CTO Series - Describing the Problem

In a prior blog post I talked about the necessity of keeping a log of business ideas. Many ideas will die on the vine, consumed by wrongtime-wrongplace syndrome, lack of knowledge, or passing interest. A few however, will take on a life of their own. You will start to envision how this idea could come to life and why it changes everything. It grabs hold of you. In most cases, or perhaps the best cases, it solves some personal pain point in your life. Once the emotional hook is set it's time to take a rational view of the idea and start to develop a business plan.

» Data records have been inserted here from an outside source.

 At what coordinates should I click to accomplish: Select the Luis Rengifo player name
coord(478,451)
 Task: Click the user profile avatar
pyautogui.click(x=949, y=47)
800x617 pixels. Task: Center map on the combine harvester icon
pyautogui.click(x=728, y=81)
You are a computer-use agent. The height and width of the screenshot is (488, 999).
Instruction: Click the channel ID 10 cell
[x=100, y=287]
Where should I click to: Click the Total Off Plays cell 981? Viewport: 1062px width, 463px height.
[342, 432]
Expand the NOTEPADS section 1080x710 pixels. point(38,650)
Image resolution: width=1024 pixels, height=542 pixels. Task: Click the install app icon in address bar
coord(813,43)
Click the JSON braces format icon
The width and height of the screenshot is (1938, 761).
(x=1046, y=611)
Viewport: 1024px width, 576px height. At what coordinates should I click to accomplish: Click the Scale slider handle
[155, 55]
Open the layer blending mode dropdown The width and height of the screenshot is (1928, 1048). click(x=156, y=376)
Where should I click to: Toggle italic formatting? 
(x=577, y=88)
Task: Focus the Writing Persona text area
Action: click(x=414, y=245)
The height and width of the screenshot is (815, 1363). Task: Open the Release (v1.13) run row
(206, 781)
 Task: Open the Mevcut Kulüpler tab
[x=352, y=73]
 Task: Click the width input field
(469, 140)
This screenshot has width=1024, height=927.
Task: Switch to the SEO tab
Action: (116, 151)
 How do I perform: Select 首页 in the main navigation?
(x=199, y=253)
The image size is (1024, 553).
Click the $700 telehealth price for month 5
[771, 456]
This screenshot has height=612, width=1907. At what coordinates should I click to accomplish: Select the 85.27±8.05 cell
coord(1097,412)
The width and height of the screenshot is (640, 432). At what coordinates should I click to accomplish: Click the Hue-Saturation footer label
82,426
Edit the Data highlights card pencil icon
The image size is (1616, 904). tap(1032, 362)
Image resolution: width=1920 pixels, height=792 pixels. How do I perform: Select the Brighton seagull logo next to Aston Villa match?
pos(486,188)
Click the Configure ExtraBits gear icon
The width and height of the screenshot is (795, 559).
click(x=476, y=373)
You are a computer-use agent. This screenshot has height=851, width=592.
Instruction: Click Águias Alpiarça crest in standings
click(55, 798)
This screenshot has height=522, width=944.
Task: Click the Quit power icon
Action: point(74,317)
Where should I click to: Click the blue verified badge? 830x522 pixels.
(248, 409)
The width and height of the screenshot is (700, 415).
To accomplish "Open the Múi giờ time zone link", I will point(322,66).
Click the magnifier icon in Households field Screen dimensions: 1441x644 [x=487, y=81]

The first step is to describe the problem in an unbiased way. It's easy to become biased once you become emotional about your idea. Think about whether the problem is generalized or specific (to you), whether others would consider it to be a problem or an inconvenience, who benefits from the solution, who doesn't want the problem solved, and why the problem has not been solved before. With all of these things in mind do a brain dump. Write whatever enters your head. Try to write 1000 words or more. Write the good and the bad, the fears, the warts, and the gems.

If this exercise hasn't frightened you from your emotional perch then it's time to boil the text into two to three sentences with the final goal being to come up with one perfect aha sentence. First highlight all of the sentences that are hurdles to implementation. These might look something like, "It will take more than 24 hours to scrape the entire web" or "the packaging will be too expensive to safely transport the vegetables across the country". These will be used in the next major step, Identifying the Solution. Throw the hurdles out for the purposes of the current exercise. Of the remaining text highlight the sentences that sound like they cause pain, "When searching the web people have to sift through too much crap" or "Vegetables at my local market are always nearly rotten."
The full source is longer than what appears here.